Current medication options for AUD have only partial success and have a low evidence base in cirrhosis. Gut
dysbiosis, which may be initiated by alcohol, contributes to cirrhosis development. Our overarching goal is to
develop a potent therapeutic targeting the intestinal microbiota to alleviate the impact of AUD and AROD
through the gut-liver-brain axis. We base our approach on fecal microbiota transplant (FMT), originally
developed for recurrent Clostridioides difficile infection (rCDI). We have also shown in randomized, placebo-
controlled clinical trials the benefit and safety of different FMT formulations in cirrhosis. Furthermore, in a
recent randomized trial of actively drinking AUD cirrhotic patients, we demonstrated that FMT reduced alcohol
consumption and craving, and improved cognition and psychosocial health-related quality of life (HRQOL)
versus placebo. We also found similar engraftment with capsule versus enema FMT. The FDA regulates FMT
as a drug and a biologic. Our group uses Good Manufacturing Practices to manufacture FMT products in both
liquid and freeze-dried, encapsulated formulations.
Our hypothesis is that restructuring the gut microbiota using FMT will reduce alcohol consumption
compared to placebo in patients with AUD and cirrhosis. To test this, we will conduct a Phase 1b/2a
double-blind, placebo-controlled, randomized clinical trial using administration of a standardized oral
encapsulated FMT preparation (FMT) at baseline and day 30 in patients with AUD and cirrhosis.
Aim 1: Measure the effect of FMT on alcohol consumption. The primary outcome is number of abstinent days
at three months in FMT compared to placebo. We will assess daily alcohol consumption and cravings using
patient-reported measures and objective urinary and plasma markers.
Aim 2: Determine the impact of FMT on safety and liver dysfunction. We will monitor safety outcomes and liver
function throughout the trial.
Aim 3: Determine the impact of FMT on microbial compositional and function. Comparative analyses of stool
microbial composition, and serum metabolomics will be performed between and within groups. Targeted
metabolomics will be focused on neuroactive metabolites that are produced or modulated by microbiota, e.g.,
SCFA, γ-aminobutyric acid (GABA), glutamate, indolic compounds, and bile acids.

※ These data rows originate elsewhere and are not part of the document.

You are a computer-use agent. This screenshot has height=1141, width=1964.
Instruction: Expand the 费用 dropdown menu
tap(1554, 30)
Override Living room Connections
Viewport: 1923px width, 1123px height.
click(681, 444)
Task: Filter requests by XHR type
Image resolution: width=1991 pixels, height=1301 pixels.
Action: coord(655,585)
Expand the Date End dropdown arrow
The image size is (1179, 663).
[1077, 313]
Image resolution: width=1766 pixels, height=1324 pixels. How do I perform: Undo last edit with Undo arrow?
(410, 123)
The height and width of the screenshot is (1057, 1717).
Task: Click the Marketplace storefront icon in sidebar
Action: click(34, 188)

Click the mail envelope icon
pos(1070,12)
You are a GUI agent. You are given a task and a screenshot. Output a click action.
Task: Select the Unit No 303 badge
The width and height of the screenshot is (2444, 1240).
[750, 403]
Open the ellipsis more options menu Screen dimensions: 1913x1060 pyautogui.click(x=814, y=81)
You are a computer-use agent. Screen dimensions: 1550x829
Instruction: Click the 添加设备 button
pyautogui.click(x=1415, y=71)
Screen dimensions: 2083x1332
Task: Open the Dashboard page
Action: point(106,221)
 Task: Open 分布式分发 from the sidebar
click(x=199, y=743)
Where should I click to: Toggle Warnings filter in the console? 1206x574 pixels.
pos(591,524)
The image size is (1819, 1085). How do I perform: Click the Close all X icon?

Aim 4: Determine the impact of FMT on brain dysfunction and patient-reported outcomes using cognitive
testing and HRQOL testing. We will evaluate HRQOL and cognition using validated instruments (Sickness
Impact Profile, EncephalApp Stroop, Psychometric Hepatic Encephalopathy Score).
We will enroll 80 participants with AUD cirrhosis (randomized 1:1 to FMT versus placebo) under FDA IND. The
team has access to patients, microbial expertise, infrastructure and AUD trial experience to carry out the trial.